## GOAL 1
From the article on the Salman Rushdie documentary, print the passage from "Key takeaways" to "from 1989 onward." word for word.
## GOAL 2
Give what follows the last sentence of the article on the Salman Rushdie documentary at Sundance.

## PASSAGE GIVEN
‘For the authoritarian, culture is the enemy’: Salman Rushdie on recovery and resilience at Sundance
At the Sundance Film Festival, a new documentary about Salman Rushdie’s 2022 stabbing and long recovery drew a standing ovation and renewed discussion about political violence and artistic freedom. The film, Knife: The Attempted Murder of Salman Rushdie, directed by Alex Gibney and based on Rushdie’s memoir, opens with a 27-second recreation of the attack that occurred on at New York’s Chautauqua Institution. Rushdie, who survived 15 stab wounds to his face, neck and torso and later required a ventilator, lost his right eye and sustained severed tendons in his left hand; footage shot by his wife, Rachel Eliza Griffiths, documents the immediate aftermath. On screen and onstage, Rushdie framed the film as a defense of culture against authoritarian violence.
Key takeaways
- The assault took place on 12 August 2022 at Chautauqua Institution; the attacker stabbed Rushdie 15 times, leaving him critically injured and briefly on a ventilator.
- Knife, directed by Alex Gibney and adapted from Rushdie’s memoir, premiered at Sundance to a standing ovation and includes previously unseen recovery footage filmed by Rachel Eliza Griffiths.
- Rushdie’s injuries included a lost right eye and severed tendons in his left hand; his first coherent thought on waking was to record the experience.
- The film situates the 2022 attack alongside the 1988 controversy over The Satanic Verses and Ayatollah Khomeini’s fatwa, showing protests and effigy burnings from 1989 onward.
- Gibney links the historical threats against Rushdie to wider patterns of political violence and warned of parallels with contemporary unrest discussed during a post-screening Q&A.
- Audience members who intervened at Chautauqua are shown in third-party footage tackling the assailant, a moment Rushdie called an expression of humanity opposite the violence he faced.

Entries for locating text and elements:
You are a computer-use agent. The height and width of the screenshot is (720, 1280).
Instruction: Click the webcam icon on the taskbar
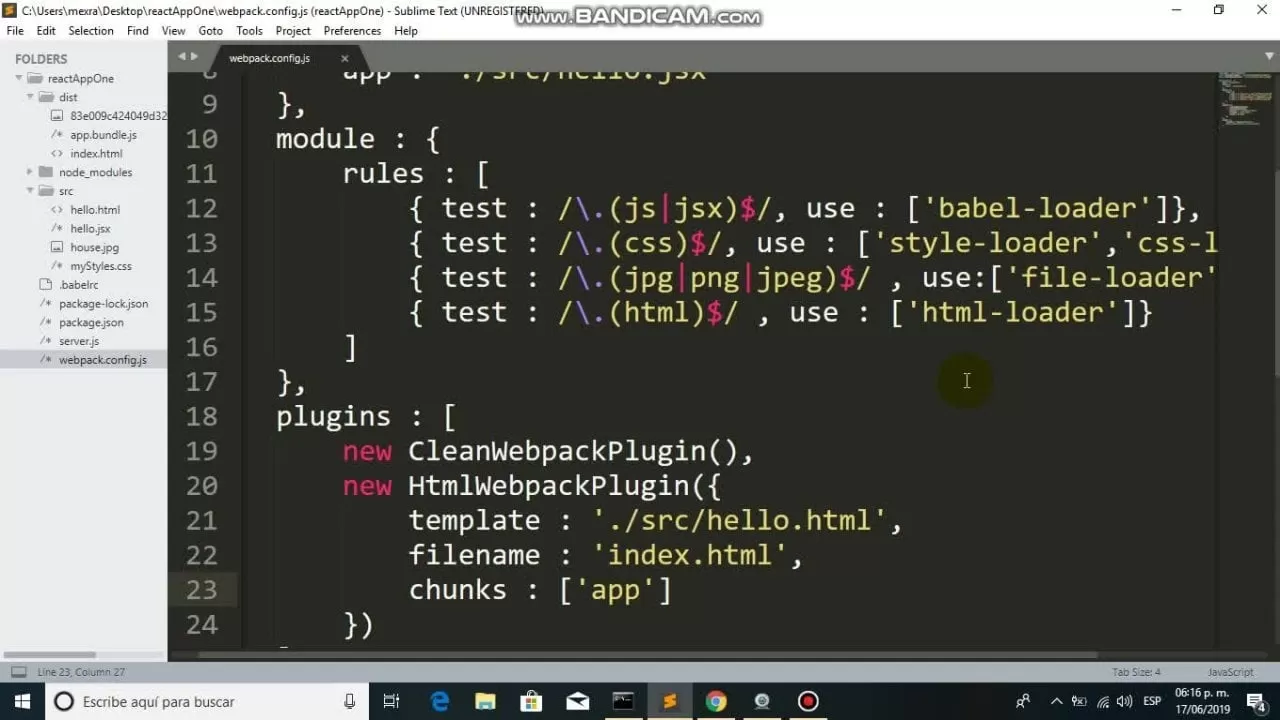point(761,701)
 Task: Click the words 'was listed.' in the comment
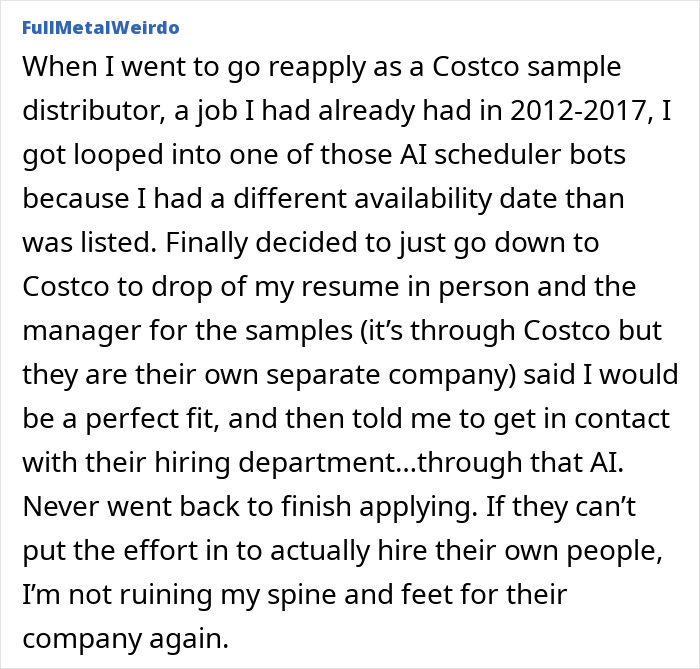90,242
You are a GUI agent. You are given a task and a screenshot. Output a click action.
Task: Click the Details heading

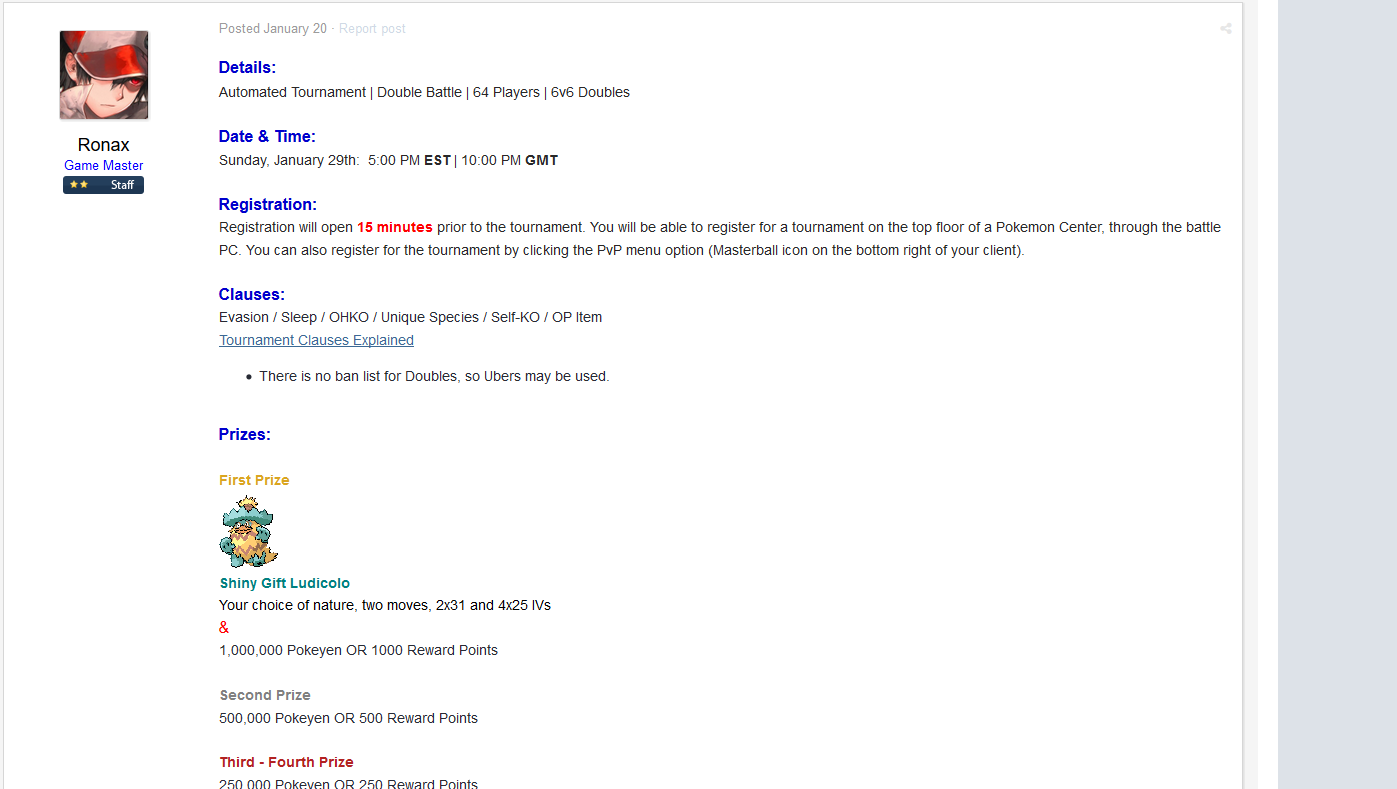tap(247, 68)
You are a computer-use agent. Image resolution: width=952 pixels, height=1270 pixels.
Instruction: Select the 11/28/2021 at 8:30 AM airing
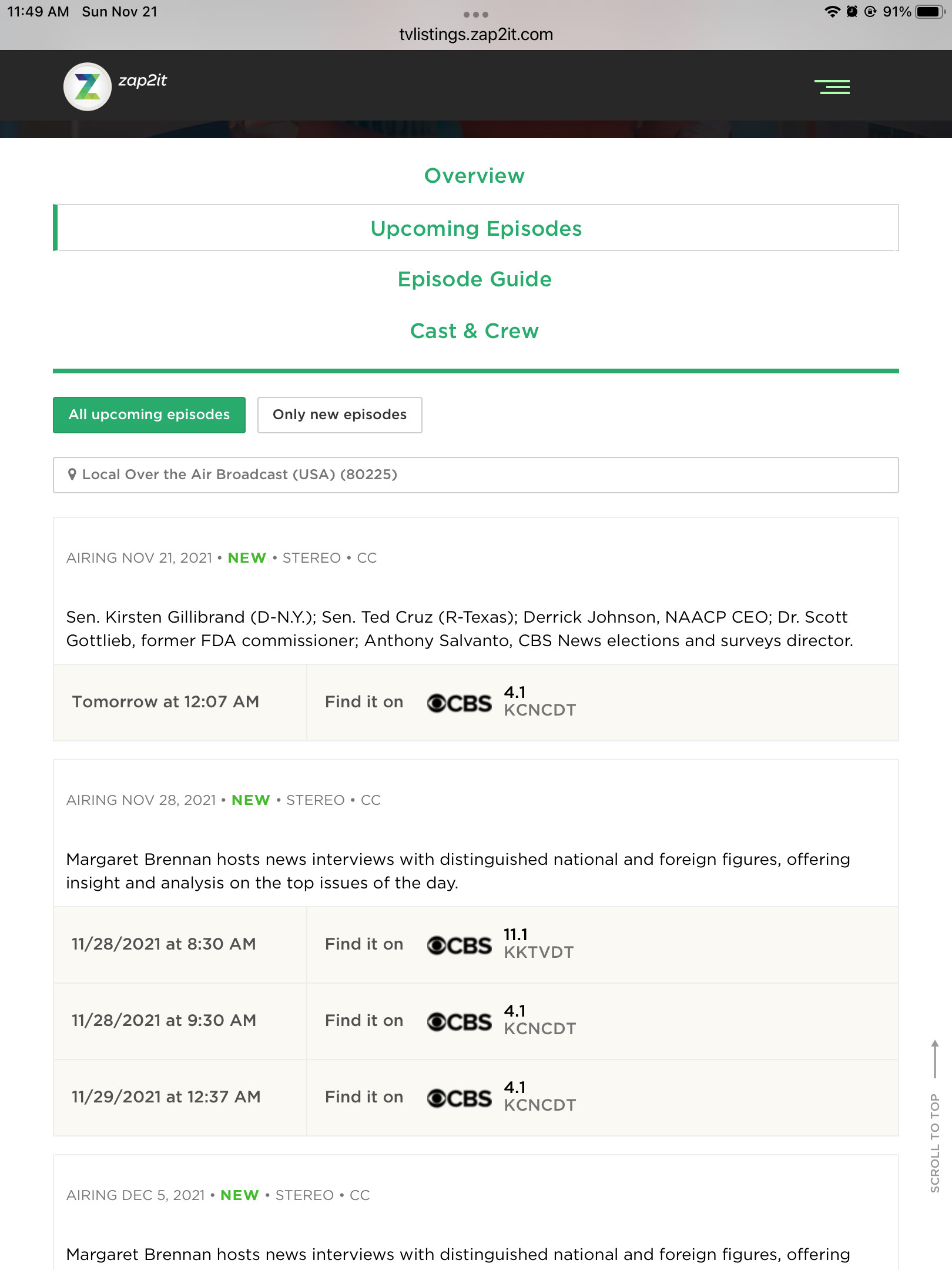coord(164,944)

* * *

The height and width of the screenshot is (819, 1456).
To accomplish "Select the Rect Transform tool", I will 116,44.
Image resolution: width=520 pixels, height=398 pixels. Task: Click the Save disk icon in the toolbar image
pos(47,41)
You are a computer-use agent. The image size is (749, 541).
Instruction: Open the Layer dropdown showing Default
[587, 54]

## WRITTEN RESPONSE 1
Key takeaways
- The assault took place on 12 August 2022 at Chautauqua Institution; the attacker stabbed Rushdie 15 times, leaving him critically injured and briefly on a ventilator.
- Knife, directed by Alex Gibney and adapted from Rushdie’s memoir, premiered at Sundance to a standing ovation and includes previously unseen recovery footage filmed by Rachel Eliza Griffiths.
- Rushdie’s injuries included a lost right eye and severed tendons in his left hand; his first coherent thought on waking was to record the experience.
- The film situates the 2022 attack alongside the 1988 controversy over The Satanic Verses and Ayatollah Khomeini’s fatwa, showing protests and effigy burnings from 1989 onward.

## WRITTEN RESPONSE 2
- Griffiths described filming the recovery as a practical and emotional response: documenting wounds and care became part of processing the attack and asserting resistance.
Background
Salman Rushdie, born in India and a British-American writer, published The Satanic Verses in 1988. The novel’s references to Quranic material prompted widespread protests and a 1989 fatwa from Ayatollah Khomeini calling for his death; images from that period show effigies burned in London, New York, Bombay and other cities. The death threats forced Rushdie into nearly a decade of protective custody in the UK, a period he has said he was reluctant to revisit but ultimately recognized as necessary to understand the 2022 attack.
Over three decades, the fatwa and the global controversy became a touchstone in debates over blasphemy, free expression and transnational political influence. The 2022 attacker — a 24-year-old from New Jersey who was not alive when the fatwa was issued — stabbed Rushdie at a public lecture, renewing questions about how old threats can resurface and how ideologically motivated violence evolves. Filmmaker Alex Gibney frames that continuity as central to Knife, tracing the novelist’s life from his upbringing in a secular Muslim family to the long shadow cast by the backlash to his work.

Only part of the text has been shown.